For a streaming LLM response, here's what happens: tokens arrive at Nginx from the upstream server. Nginx writes them to its buffers rather than forwarding immediately. The buffer fills incrementally as tokens arrive. Nginx only forwards data downstream when either the buffer is full or the connection from the upstream closes.

Since LLM tokens arrive at roughly 10–50 bytes each, the 32k buffer might accumulate 640–3,200 tokens before forwarding. At 50 tokens per second, that's 12–64 seconds of buffering before the first forwarded response. The user sees nothing, then a wall of text.

The Fix: Three Approaches

Approach 1: Disable proxy buffering globally for the streaming location

location /api/chat {
    proxy_pass http://backend;
    proxy_buffering off;
    proxy_cache off;
    
    # Required for SSE
    proxy_set_header Connection '';
    proxy_http_version 1.1;
    chunked_transfer_encoding on;
}

proxy_buffering off tells Nginx to forward data to the client as it arrives from the upstream, without buffering. This is the correct configuration for any SSE endpoint.
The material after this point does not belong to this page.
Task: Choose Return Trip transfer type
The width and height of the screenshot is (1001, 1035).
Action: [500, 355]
Approach 2: Per-request override via response header

If you cannot modify your Nginx configuration (managed hosting, shared infrastructure), you can disable buffering per-response from your application server:

// In your Express route handler
res.setHeader('X-Accel-Buffering', 'no');

Nginx honours the X-Accel-Buffering: no response header and disables buffering for that specific response, even when proxy_buffering on is configured globally. This is the escape hatch when you don't control the Nginx config.
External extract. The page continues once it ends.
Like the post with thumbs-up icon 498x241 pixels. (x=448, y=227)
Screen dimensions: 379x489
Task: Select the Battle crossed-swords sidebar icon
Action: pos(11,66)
Approach 3: Complete Nginx configuration for production LLM streaming

upstream backend {
    server 127.0.0.1:3000;
    keepalive 32;
}

server {
    listen 443 ssl http2;
    server_name api.example.com;

    location /api/chat {
        proxy_pass http://backend;
        
        # Disable all buffering for streaming
        proxy_buffering off;
        proxy_cache off;
        proxy_read_timeout 120s;    # LLM can take up to 2 minutes
        proxy_connect_timeout 10s;
        proxy_send_timeout 120s;
        
        # SSE requirements
        proxy_set_header Connection '';
        proxy_http_version 1.1;
        
        # Standard proxy headers
        proxy_set_header Host $host;
        proxy_set_header X-Real-IP $remote_addr;
        proxy_set_header X-Forwarded-For $proxy_add_x_forwarded_for;
    }

    location / {
        proxy_pass http://backend;
        # Standard buffering for non-streaming endpoints
        proxy_buffering on;
        proxy_buffer_size 4k;
        proxy_buffers 8 4k;
    }
}

Note the critical separation: buffering is disabled only for the streaming endpoint. All other routes retain the performance benefits of standard buffering.
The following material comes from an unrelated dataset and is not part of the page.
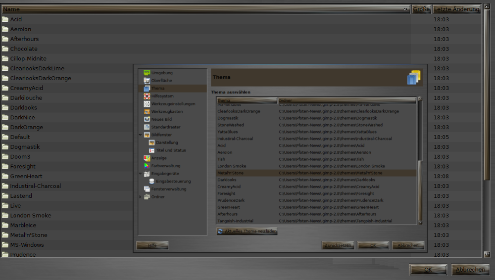Open Hilfesystem via its lifebuoy icon

coord(147,96)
DevOps engineer configuring server infrastructure

Verifying Your Configuration Works

After deploying the Nginx configuration, verify streaming is working correctly:

curl -N -H "Accept: text/event-stream" https://api.example.com/api/chat \
  -d '{"message": "Count to 10 slowly"}'

The -N flag disables curl's own buffering. If streaming is working correctly, you will see tokens appear incrementally in the terminal. If you see a pause followed by all tokens at once, the proxy is still buffering.

You can also verify the response headers confirm buffering is disabled:

curl -I https://api.example.com/api/chat
# Should include X-Accel-Buffering: no
# Should NOT include Transfer-Encoding: chunked as a pre-buffered response

Key Takeaways

Issue	Cause	Fix
Stream works in dev, buffers in production	Nginx `proxy_buffering on` default	`proxy_buffering off` on streaming location
Stream works locally, times out at 60s in production	AWS ALB default idle timeout	Increase ALB idle timeout
Stream works on server, not on Vercel	Serverless Function buffering	Use Edge Function for streaming endpoint
Stream works on desktop, fails on mobile	CDN layer buffering	Bypass CDN for streaming endpoint or configure pass-through

The LLM is streaming correctly. The proxy is doing its job correctly. The conflict between those two correct behaviours is the configuration gap that nobody reads about until it breaks something in production.

Add proxy_buffering off to your streaming location block. Add the X-Accel-Buffering: no header from your application server as a backup. Test with curl -N before deploying. These three steps prevent the Thursday morning support ticket.